→ THE TASK
Retyped exactly and without pictures, the lines from the one with "You are a computer-use agent." through the end of the listing must form the entire answer.
[[ DATA EXCERPTS open ]]
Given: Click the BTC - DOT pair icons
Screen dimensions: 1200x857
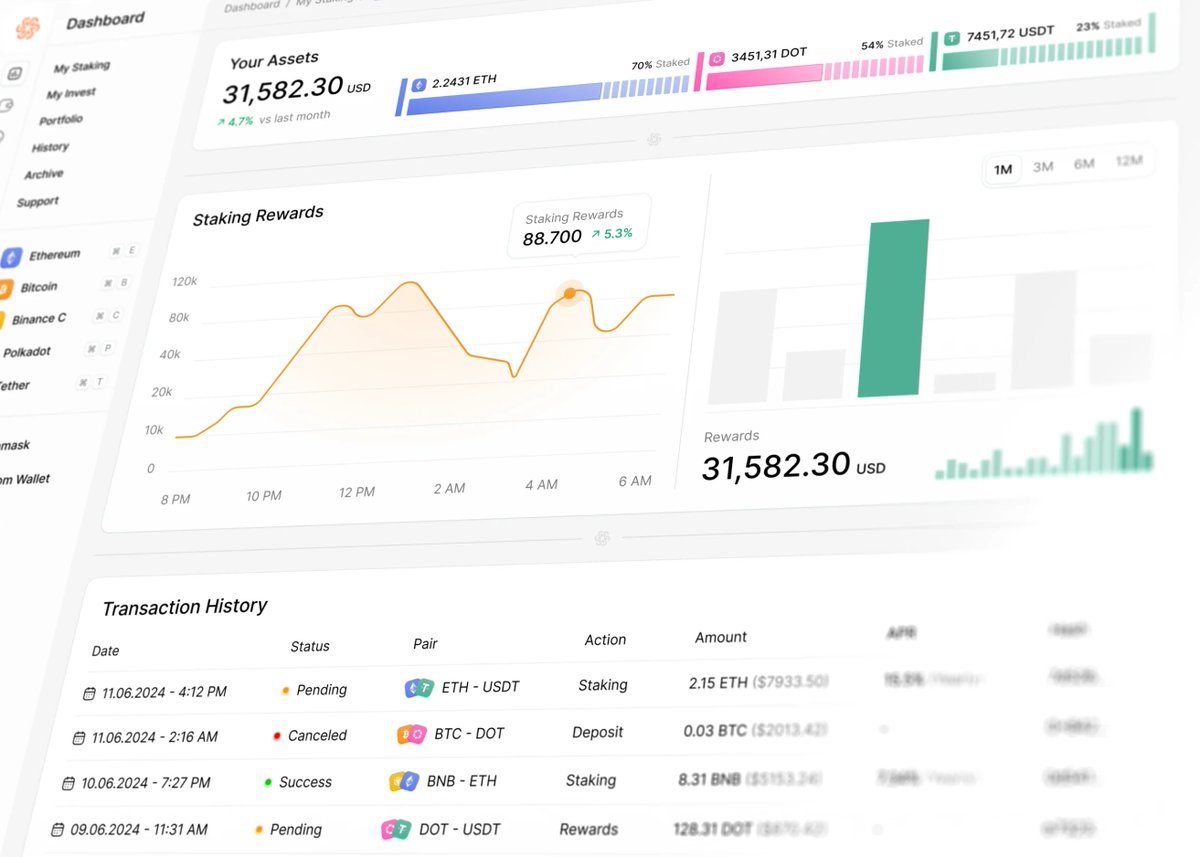Looking at the screenshot, I should coord(413,733).
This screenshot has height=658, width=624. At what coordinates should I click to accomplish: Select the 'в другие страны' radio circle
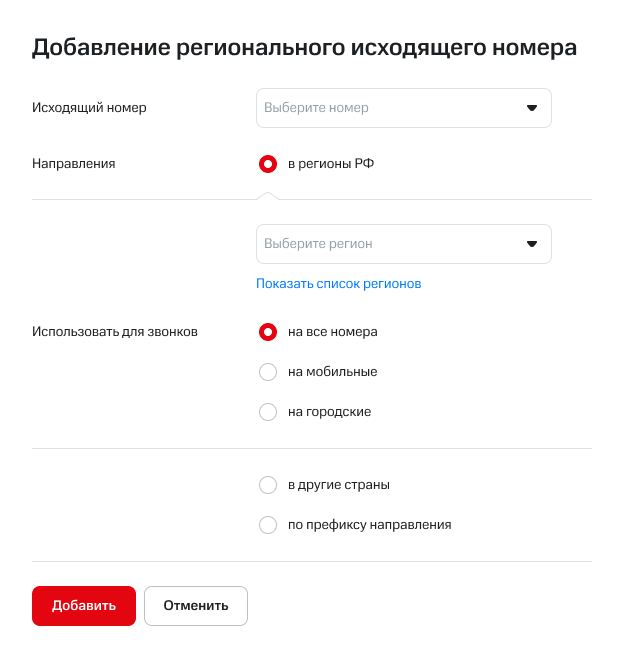click(267, 485)
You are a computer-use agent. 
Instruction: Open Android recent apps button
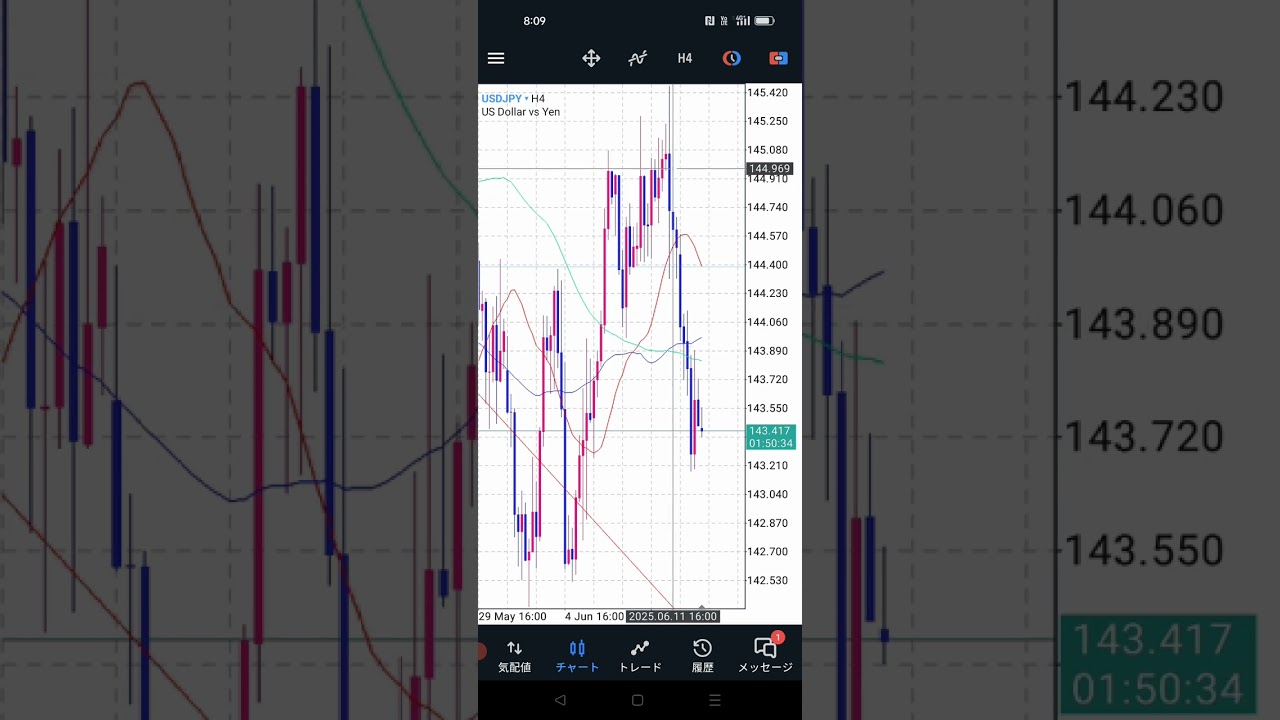(714, 701)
[[ DATA EXCERPTS closed ]]
→ EXPECTED OUTPUT
You are a computer-use agent. 
Instruction: Open Android recent apps button
(714, 701)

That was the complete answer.